Die Geschichte von Krankenhagen

 

 Die vor- und frühgeschichtlichen Wurzeln von Krankenhagen

Ein vorgeschichtliches Ur-Krankenhagen ist archäologisch nicht nachweisbar. Die Summe der Einzelfunde macht jedoch Aussagen über die frühen Menschen möglich. Für eine frühe Agrargesellschaft besaß diese Landschaft zwischen Weser und dem lippischen Bergland natürliche Vorzüge. Wasserführende Bäche, eine waldreiche Vegetation sowie das vorhandensein von Materialien zur Werkzeug und Geräteherstellung waren vorhanden. Ein zusätzlicher Anreiz zur Siedlung mag für die frühen Menschen die Nähe der Weser gewesen sein; denn der Fluss bot einerseits hochwertige Nahrungsmittel (Fische) und diente andererseits schon in frühesten Zeiten als Handels-und Verkehrsweg, was der Fund eines steinzeitlichen Einbaumes weiter flussabwärts anschaulich dokumentiert. Die Weser hat in den Jahrtausenden nach der letzten Vereisung mehrfach ihr Flussbett gewechselt. Es ist zu vermuten, dass sie lange Zeit in weit geringerer Entfernung als heute an Krankenhagen vorbeifloss. Die steinzeitlichen Funde, die in der Krankenhäger Gemarkung entdeckt wurden, stammen in ihrer Mehrzahl aus der Jungsteinzeit.
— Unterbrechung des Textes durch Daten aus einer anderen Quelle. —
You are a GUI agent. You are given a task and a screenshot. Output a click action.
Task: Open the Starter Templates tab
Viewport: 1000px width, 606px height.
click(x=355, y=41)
Bei einigen dieser Einzelfunde bleibt aber unklar, ob sie nicht einer früheren Epoche zuzurechnen sind und als Hinterlassenschaften von Jägern und Sammlern angesehen werden müssen. Man kann davon ausgehen, dass Jäger und Sammler, die eigentlich der Mittelsteinzeit zuzuordnen sind, noch lange Zeit neben den ersten sesshaften Ackerbauern gelebt haben. Der Übergang zur bäuerlichen Wirschaftsweise vollzog sich zu Beginn der Jungsteinzeit (4000 – 2000 v. Chr.) Bei der Suche nach Nahrung ersetzt die Produktion von Nahrungsmitteln durch Ackerbau und Viehhaltung allmählich die Jagd und das Sammeln von Früchten und Wurzeln. Die Folge davon war die Notwendigkeit einer sesshaften Lebensweise in festen Häusern und Siedlungen.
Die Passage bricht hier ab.